#### Task instructions
No picture belongs in the answer, which must hold exactly the lines from the one with "800x781 pixels." through the final line below.

*** Data under study Section Begins ***

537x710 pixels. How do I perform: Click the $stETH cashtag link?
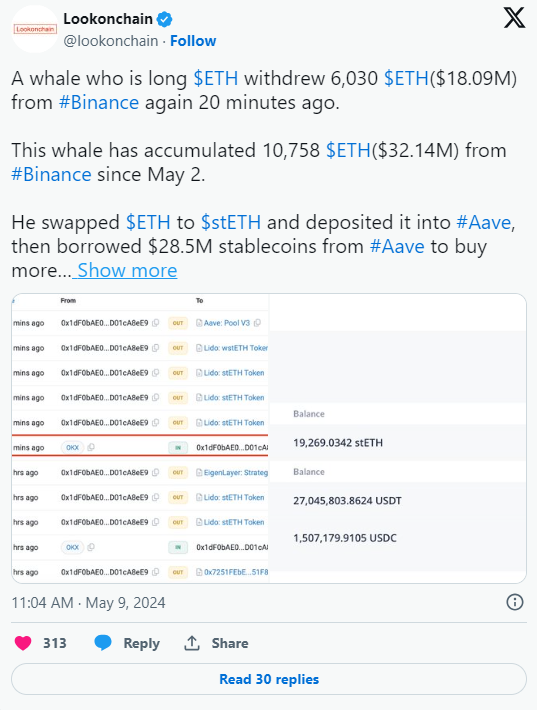coord(231,222)
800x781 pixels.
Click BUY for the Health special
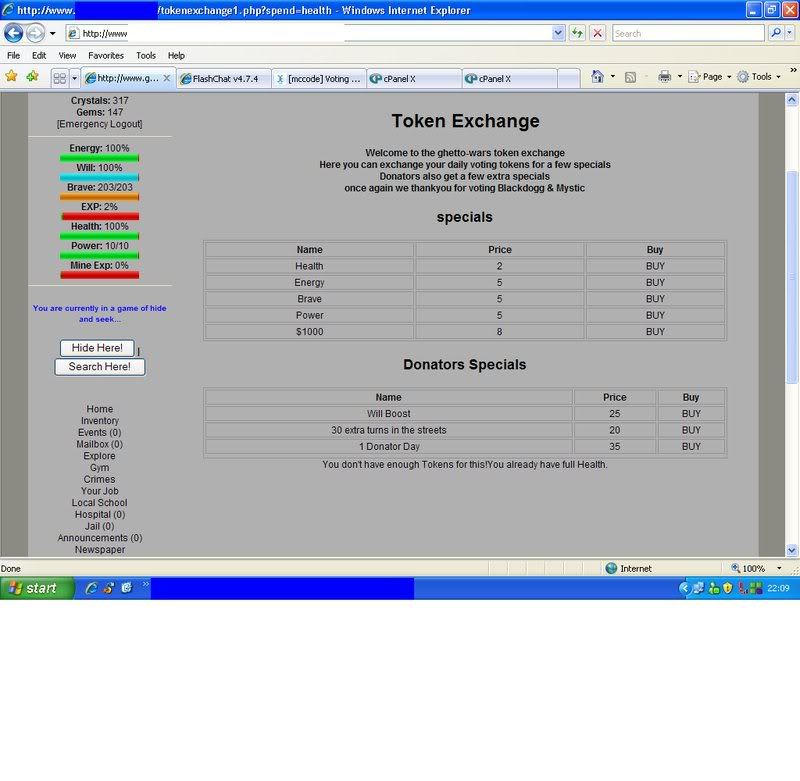655,266
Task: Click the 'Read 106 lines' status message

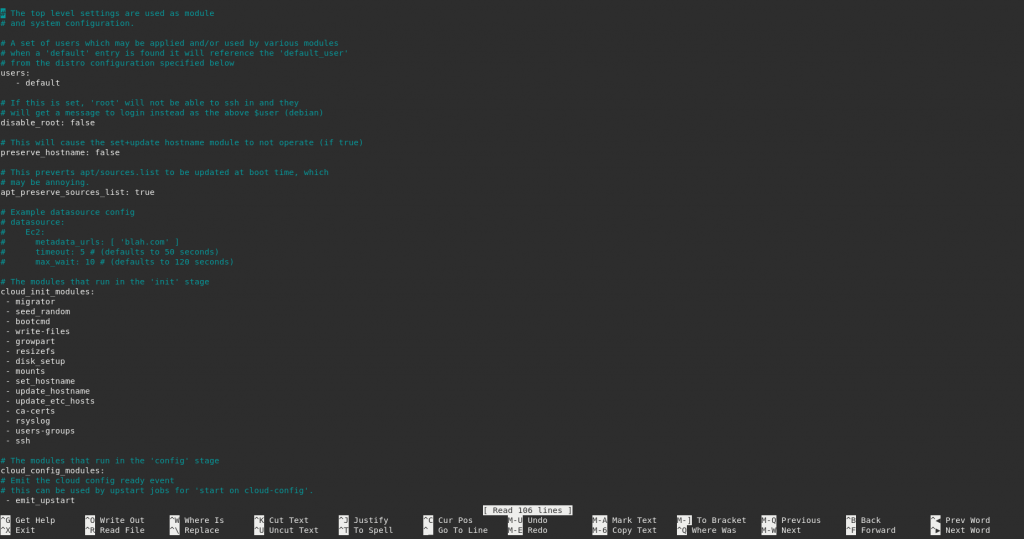Action: [527, 510]
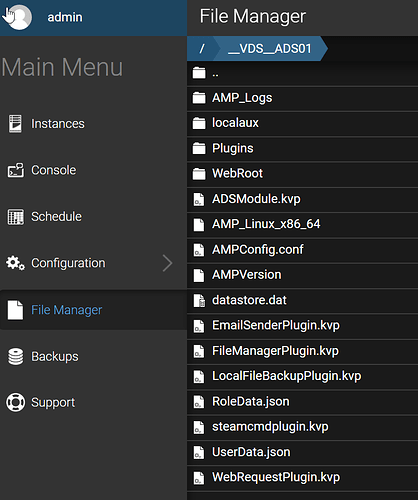Click the datastore.dat file icon

pyautogui.click(x=199, y=300)
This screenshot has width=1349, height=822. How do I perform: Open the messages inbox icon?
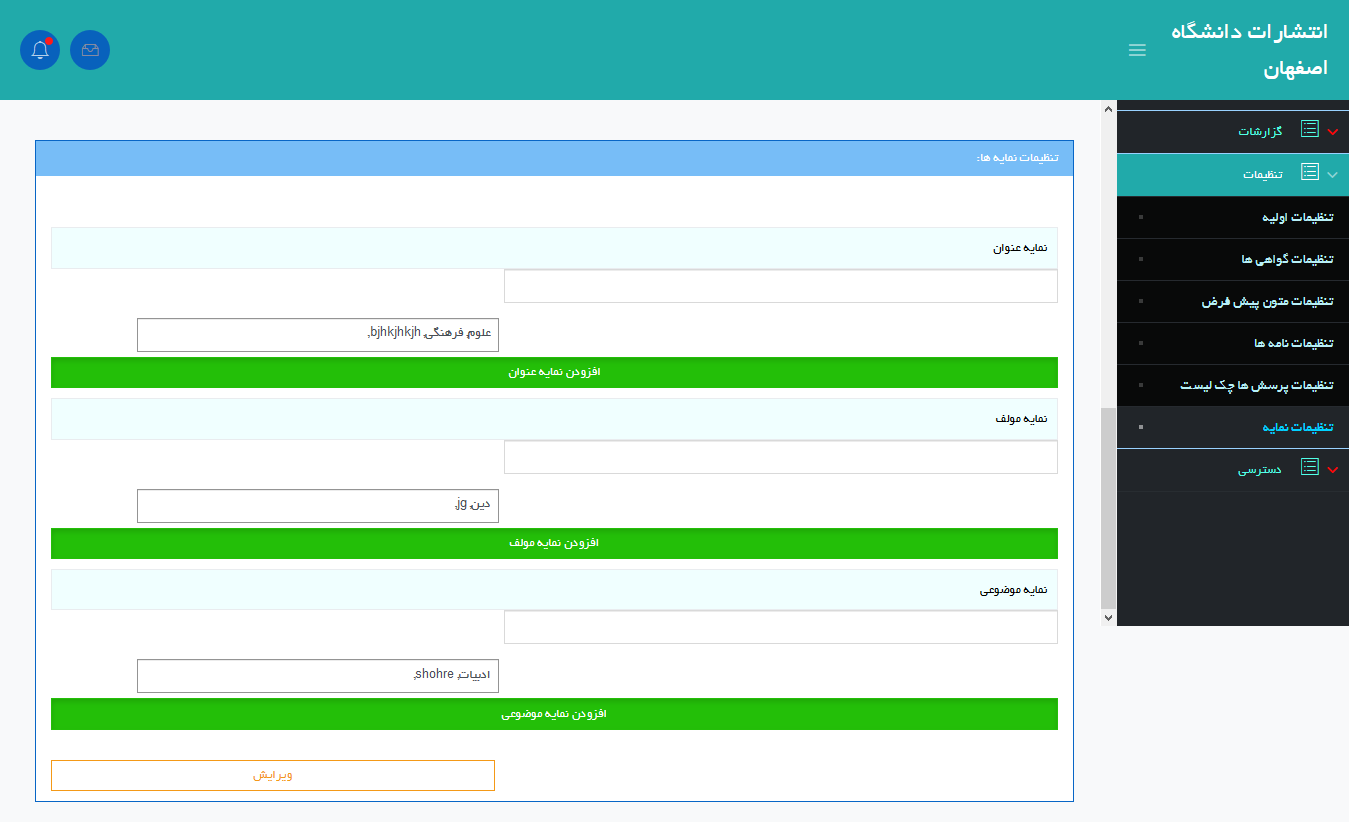point(90,50)
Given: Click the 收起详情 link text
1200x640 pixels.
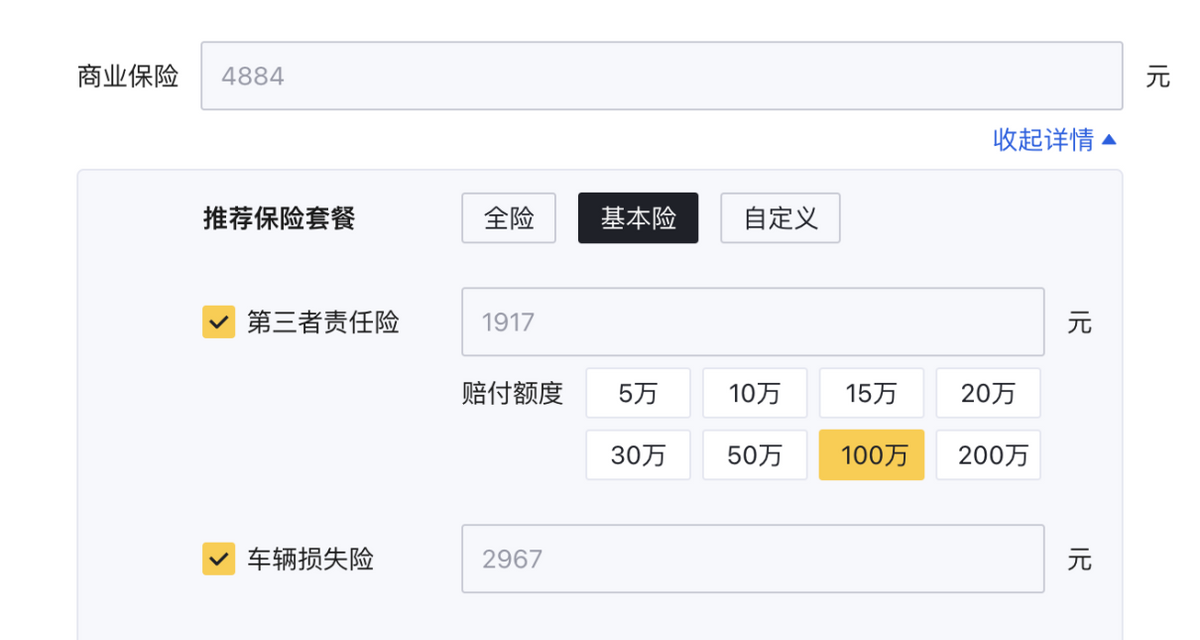Looking at the screenshot, I should click(1043, 140).
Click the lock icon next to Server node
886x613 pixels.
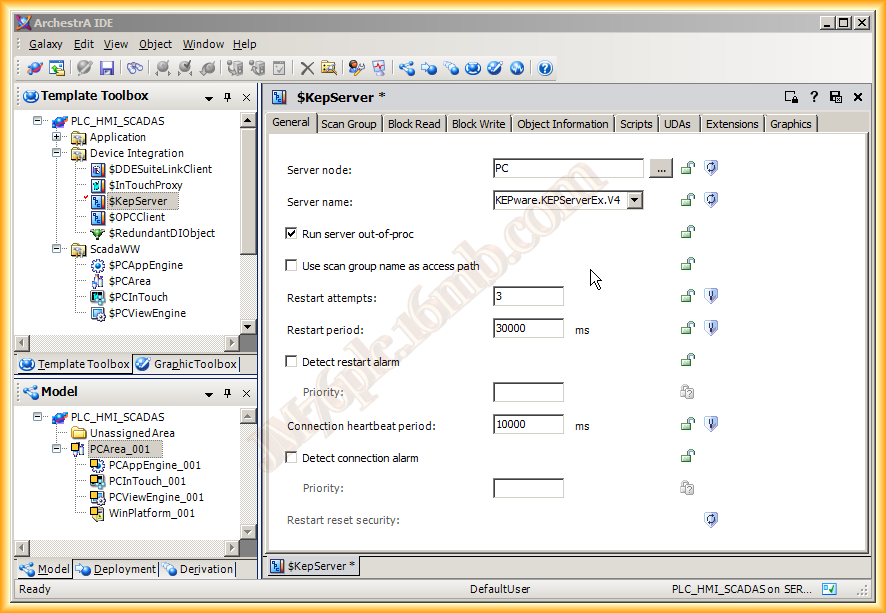click(688, 168)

*** Data under study Section Ends ***

#### Response below
800x781 pixels.
Click BUY for the Health special
655,266
Task: Click the 'Read 106 lines' status message

Action: [527, 510]
Click the datastore.dat file icon

pyautogui.click(x=199, y=300)
This screenshot has width=1349, height=822. How do I perform: Open the messages inbox icon?
point(90,50)
Given: Click the 收起详情 link text
1200x640 pixels.
Looking at the screenshot, I should click(1043, 140).
Click the lock icon next to Server node
886x613 pixels.
click(688, 168)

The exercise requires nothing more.